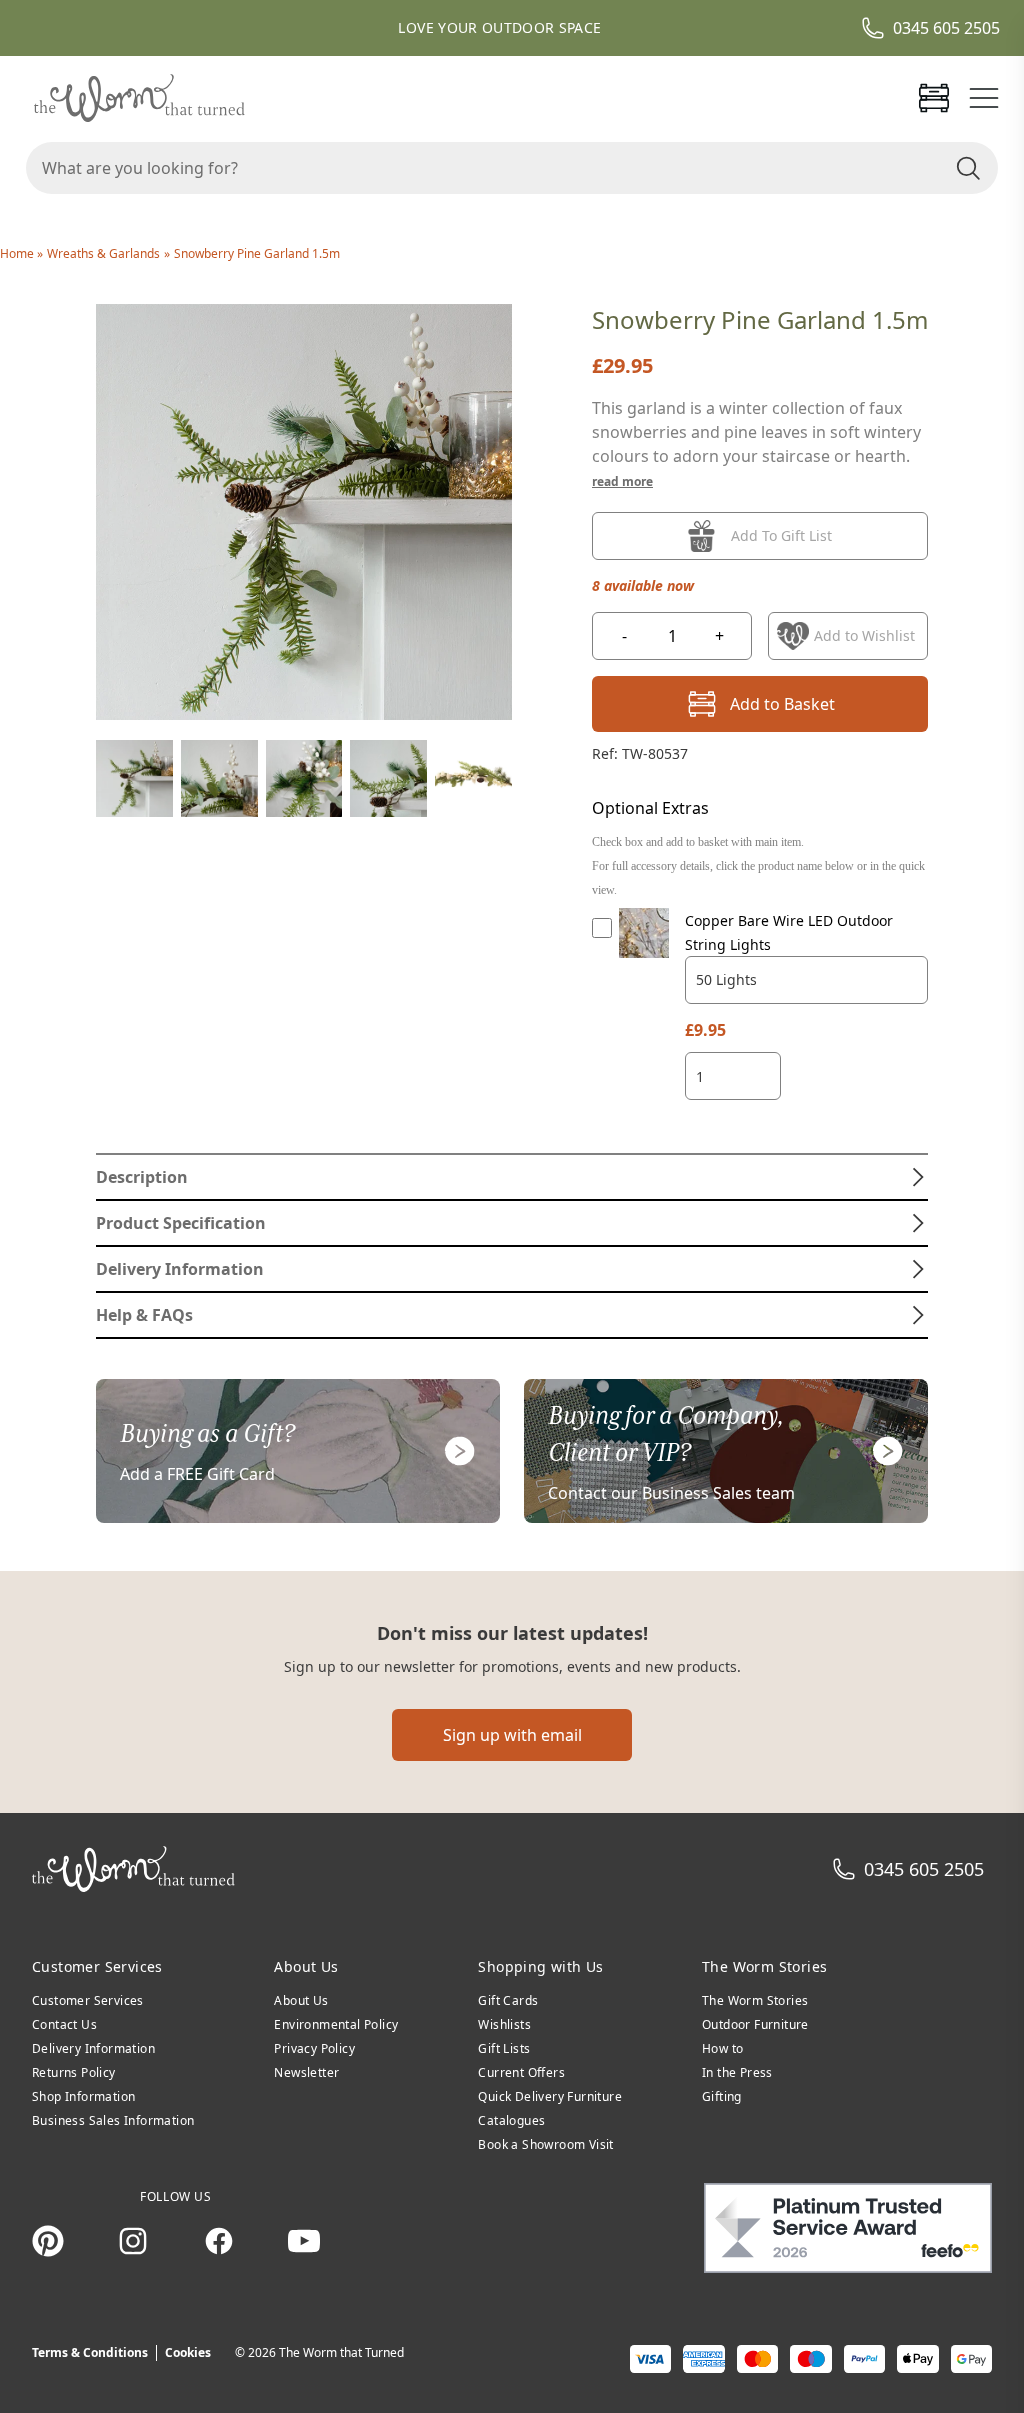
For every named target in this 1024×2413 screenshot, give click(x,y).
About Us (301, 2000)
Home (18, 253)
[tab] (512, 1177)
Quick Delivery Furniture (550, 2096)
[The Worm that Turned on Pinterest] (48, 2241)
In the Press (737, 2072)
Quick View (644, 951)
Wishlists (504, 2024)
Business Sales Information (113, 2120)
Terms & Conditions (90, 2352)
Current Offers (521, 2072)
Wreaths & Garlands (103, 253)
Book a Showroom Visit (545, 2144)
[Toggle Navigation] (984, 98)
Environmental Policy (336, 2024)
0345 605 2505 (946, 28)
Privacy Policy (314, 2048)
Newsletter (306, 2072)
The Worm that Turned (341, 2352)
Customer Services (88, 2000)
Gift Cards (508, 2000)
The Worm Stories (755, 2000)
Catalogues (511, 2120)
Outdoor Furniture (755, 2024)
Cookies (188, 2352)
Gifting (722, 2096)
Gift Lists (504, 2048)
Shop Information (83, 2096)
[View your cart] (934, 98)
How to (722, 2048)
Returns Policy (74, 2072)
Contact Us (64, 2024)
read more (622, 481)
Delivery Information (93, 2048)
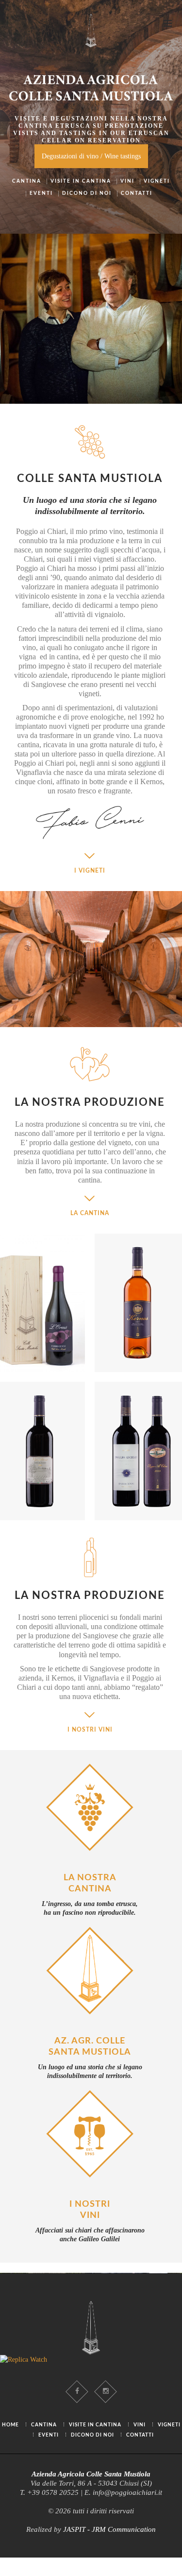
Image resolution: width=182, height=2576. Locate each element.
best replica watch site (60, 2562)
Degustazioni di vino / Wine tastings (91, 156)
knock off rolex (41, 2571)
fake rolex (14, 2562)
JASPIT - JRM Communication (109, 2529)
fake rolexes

## Task
When the line with "Terms & Conditions (90, 2352)" is reached in the data above, begin copying, and stop after the line with "Gift Cards (508, 2000)"; copy each line exactly, both ends included.

## Response area
Terms & Conditions (90, 2352)
Current Offers (521, 2072)
Wreaths & Garlands (103, 253)
Book a Showroom Visit (545, 2144)
[Toggle Navigation] (984, 98)
Environmental Policy (336, 2024)
0345 605 2505 (946, 28)
Privacy Policy (314, 2048)
Newsletter (306, 2072)
The Worm that Turned (341, 2352)
Customer Services (88, 2000)
Gift Cards (508, 2000)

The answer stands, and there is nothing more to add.